If you need our technical help, please either call us on 01482 678981 or send me a PM and I will ask one of our technical team to give you a call.

Best regards

Ian Sargent


----------



## teal (Feb 23, 2009)

colian said:


> Teal,
> 
> I do not know if it is of any help but I had a similar problem recently with my Swift, and followed the advise on here of taking off the front of the control panel, disconnect the wires then replace them and hey presto all readings returned to what I had been expecting.
> 
> Ian


Hi Ian, today i had another go at my problem. Took off control panel and could not dissconect the white plastic block with all the wires in, also tested the wiring for some 12v and none found.
Panicking now as hope to go to Shepton Mallet show.


----------



## Sargent (Feb 1, 2008)

Hi teal, I have sent you a PM, and I will ring you tomorrow.

Best regards

Ian S


----------



## teal (Feb 23, 2009)

Well thanks to Ian i got it sorted out, he was on the phone to me telling me step by step ( not many out there would do that) and finally it was the loom completely worn away from where the loom comes up into the engine compartment.
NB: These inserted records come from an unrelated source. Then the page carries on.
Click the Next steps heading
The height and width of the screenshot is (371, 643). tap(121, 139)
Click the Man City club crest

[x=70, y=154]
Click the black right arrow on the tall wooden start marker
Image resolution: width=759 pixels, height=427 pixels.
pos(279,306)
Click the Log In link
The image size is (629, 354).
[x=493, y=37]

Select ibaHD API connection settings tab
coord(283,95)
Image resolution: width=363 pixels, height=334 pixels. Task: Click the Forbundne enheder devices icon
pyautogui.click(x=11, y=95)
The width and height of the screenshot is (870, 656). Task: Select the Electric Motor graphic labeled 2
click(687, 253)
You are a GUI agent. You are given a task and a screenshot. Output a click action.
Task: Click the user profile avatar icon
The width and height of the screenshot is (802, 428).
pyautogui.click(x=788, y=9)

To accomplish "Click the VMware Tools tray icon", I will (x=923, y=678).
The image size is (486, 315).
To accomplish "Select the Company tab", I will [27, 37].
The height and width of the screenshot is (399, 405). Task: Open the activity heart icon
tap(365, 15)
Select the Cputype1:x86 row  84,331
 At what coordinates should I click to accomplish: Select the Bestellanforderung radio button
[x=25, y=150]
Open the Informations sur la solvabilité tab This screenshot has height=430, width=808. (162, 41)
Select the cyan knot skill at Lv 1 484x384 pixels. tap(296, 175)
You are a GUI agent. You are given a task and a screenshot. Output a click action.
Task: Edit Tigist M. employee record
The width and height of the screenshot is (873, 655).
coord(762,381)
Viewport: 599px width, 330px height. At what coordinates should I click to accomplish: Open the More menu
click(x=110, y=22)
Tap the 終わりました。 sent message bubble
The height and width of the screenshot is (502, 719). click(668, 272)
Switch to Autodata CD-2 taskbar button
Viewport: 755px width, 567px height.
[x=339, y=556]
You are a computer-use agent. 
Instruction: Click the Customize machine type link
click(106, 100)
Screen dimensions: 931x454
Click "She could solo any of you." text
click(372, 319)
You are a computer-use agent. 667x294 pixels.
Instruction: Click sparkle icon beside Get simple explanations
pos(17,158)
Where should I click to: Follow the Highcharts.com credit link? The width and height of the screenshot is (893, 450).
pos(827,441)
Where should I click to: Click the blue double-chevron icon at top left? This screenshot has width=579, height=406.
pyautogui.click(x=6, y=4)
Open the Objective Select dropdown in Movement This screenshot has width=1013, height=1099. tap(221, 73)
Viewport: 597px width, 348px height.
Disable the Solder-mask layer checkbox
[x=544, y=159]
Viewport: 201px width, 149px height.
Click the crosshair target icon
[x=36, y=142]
Not only the battery cable but all four radio speaker wires were nearly fused together. The clip for holding this loom had rusted away so it was proberly swinging around.After fitting it back had a heart stopping moment as control panel still did not move, so went back to leisure battery checked the fuse , and then the control panel worked. Shepton Mallet here we come and thanks again to Ian.


----------



## Sargent (Feb 1, 2008)

Hi Teal, great to hear your up and running, enjoy Shepton Mallet.

If you need us just ask.

Best regards

Ian S


----------